STATED PROBLEM 1: Do these statements agree with the memoir excerpt about Argentina below? Answer yes or no for each and quote the words of the excerpt that decide it. (a) The writer could not return to Argentina for 12 years. (b) Professor Herrera taught at a university in Buenos Aires. (c) The Herreras raised two daughters.

DOCUMENT EXTRACT:
Soon after I left, the military overthrew the constitutional government and started a reign of terror that would last several years. An estimated 10,000 to 20,000 people were made ‘to disappear,’ an unfortunate euphemism for their assassination. All our friends in Argentina advised us not to return, given the difficult political landscape in my country. That is why we made the decision to stay in the United States.
Because of problems with my visa — I was able to go out but not to return to the U.S. — and also because I wrote an indicting article against the military regime, I was unable to return to my country for 12 years, despite our enormous desire to do so.
When I returned for the first time, I found a country now under a democracy but suffering the post-traumatic stress disorder of the military dictatorship. I still remember the first day I returned to Argentina telling my relatives, almost in desperation, “But this not my country!” They looked puzzled and didn’t know what to tell me…
I stayed at the Buenos Aires apartment of a relative by marriage, Professor Felix Eduardo Herrera, who had died in 2007. Since that time, the apartment had been empty. He was a noted mathematician and university professor in Tucumán, a city in the north. He and his wife Leonor raised three children: two boys, Abel and Claudio, and a girl, Leonor Inés. I first met the Herreras in Tucumán in the 1960s when my wife, their niece, studied at the university where Professor Herrera taught.

STATED PROBLEM 2: In the rows below, put everything from the line containing "Viewport: 627px width, 336px height." down to the line containing "Action: coord(227,11)" into a JSON list of strings, one string per line, with blank lines left out.

SUPPLIED MATERIAL:
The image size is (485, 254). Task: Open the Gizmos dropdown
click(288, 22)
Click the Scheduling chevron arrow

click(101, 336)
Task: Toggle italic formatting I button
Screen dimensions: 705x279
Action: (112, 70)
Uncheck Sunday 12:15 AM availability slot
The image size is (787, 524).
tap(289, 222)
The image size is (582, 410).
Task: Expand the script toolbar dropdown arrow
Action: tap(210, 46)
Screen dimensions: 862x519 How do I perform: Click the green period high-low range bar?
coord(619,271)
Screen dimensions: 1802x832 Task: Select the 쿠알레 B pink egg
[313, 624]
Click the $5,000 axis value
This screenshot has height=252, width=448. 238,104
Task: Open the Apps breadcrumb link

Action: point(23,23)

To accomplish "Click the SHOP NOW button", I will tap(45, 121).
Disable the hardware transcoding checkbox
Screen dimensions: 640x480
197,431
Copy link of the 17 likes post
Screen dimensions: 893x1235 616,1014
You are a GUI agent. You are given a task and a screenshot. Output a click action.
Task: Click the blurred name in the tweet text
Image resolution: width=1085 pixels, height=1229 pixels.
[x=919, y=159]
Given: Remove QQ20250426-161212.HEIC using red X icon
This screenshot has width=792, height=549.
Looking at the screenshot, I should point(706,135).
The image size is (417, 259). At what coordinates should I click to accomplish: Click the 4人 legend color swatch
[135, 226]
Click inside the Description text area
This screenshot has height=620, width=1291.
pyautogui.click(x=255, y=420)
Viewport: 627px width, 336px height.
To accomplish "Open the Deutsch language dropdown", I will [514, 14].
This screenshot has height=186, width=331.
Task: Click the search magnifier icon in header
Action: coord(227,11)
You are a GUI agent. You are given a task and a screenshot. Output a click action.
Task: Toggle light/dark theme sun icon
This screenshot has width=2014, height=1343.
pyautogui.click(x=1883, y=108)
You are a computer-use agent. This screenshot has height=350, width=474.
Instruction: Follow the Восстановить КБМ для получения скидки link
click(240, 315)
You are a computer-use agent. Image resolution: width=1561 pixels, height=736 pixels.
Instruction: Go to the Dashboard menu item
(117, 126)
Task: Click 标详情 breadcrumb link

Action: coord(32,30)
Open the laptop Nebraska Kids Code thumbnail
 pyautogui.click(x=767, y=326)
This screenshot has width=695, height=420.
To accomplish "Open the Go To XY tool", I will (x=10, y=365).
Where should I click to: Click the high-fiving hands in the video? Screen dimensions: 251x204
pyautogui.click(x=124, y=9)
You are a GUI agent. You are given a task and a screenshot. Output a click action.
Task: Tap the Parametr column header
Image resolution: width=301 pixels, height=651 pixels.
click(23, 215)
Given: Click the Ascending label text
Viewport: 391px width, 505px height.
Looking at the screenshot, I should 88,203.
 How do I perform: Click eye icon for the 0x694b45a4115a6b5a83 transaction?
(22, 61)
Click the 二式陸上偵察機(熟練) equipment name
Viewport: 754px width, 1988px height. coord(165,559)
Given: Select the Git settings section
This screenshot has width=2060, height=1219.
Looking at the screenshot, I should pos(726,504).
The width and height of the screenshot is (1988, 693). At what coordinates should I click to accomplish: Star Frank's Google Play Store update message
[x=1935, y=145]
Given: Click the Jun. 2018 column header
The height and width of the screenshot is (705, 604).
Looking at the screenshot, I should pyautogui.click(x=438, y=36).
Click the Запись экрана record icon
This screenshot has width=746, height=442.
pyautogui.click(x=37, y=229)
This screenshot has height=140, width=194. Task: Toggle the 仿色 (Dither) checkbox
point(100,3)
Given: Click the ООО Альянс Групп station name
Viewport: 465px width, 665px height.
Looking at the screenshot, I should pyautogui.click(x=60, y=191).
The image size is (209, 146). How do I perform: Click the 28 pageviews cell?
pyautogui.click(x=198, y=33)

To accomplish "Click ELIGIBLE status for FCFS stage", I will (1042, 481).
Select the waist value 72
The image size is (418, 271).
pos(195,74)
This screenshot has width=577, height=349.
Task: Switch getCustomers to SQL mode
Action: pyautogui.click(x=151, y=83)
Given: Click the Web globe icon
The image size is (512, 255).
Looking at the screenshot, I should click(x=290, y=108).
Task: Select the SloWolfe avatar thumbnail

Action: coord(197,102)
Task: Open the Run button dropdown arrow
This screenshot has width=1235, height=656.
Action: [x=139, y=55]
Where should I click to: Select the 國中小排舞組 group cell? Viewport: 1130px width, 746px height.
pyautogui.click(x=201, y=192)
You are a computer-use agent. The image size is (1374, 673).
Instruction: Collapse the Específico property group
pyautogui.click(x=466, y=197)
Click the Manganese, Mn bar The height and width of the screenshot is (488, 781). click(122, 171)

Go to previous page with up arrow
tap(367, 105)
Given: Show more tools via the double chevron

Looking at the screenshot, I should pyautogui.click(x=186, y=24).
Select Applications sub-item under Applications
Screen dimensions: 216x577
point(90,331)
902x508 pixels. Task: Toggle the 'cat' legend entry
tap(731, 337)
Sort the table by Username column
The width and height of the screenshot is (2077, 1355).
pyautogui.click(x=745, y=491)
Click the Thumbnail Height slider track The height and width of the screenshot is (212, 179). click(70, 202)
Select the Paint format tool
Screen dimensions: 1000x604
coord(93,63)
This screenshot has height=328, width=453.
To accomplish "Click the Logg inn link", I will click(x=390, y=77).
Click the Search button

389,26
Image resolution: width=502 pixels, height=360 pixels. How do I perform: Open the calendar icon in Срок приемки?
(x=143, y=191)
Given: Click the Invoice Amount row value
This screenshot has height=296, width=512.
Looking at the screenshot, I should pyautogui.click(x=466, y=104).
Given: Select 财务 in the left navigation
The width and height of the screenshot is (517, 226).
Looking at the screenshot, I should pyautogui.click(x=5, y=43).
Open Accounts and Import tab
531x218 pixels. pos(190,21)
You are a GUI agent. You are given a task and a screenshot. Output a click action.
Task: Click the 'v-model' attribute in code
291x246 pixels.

PROBLEM SOLUTION 1:
(a) Yes: "I was unable to return to my country for 12 years"
(b) No: "He was a noted mathematician and university professor in Tucumán, a city in the north."
(c) No: "two boys, Abel and Claudio, and a girl, Leonor Inés"

PROBLEM SOLUTION 2:
[
  "Viewport: 627px width, 336px height.",
  "To accomplish \"Open the Deutsch language dropdown\", I will [514, 14].",
  "This screenshot has height=186, width=331.",
  "Task: Click the search magnifier icon in header",
  "Action: coord(227,11)"
]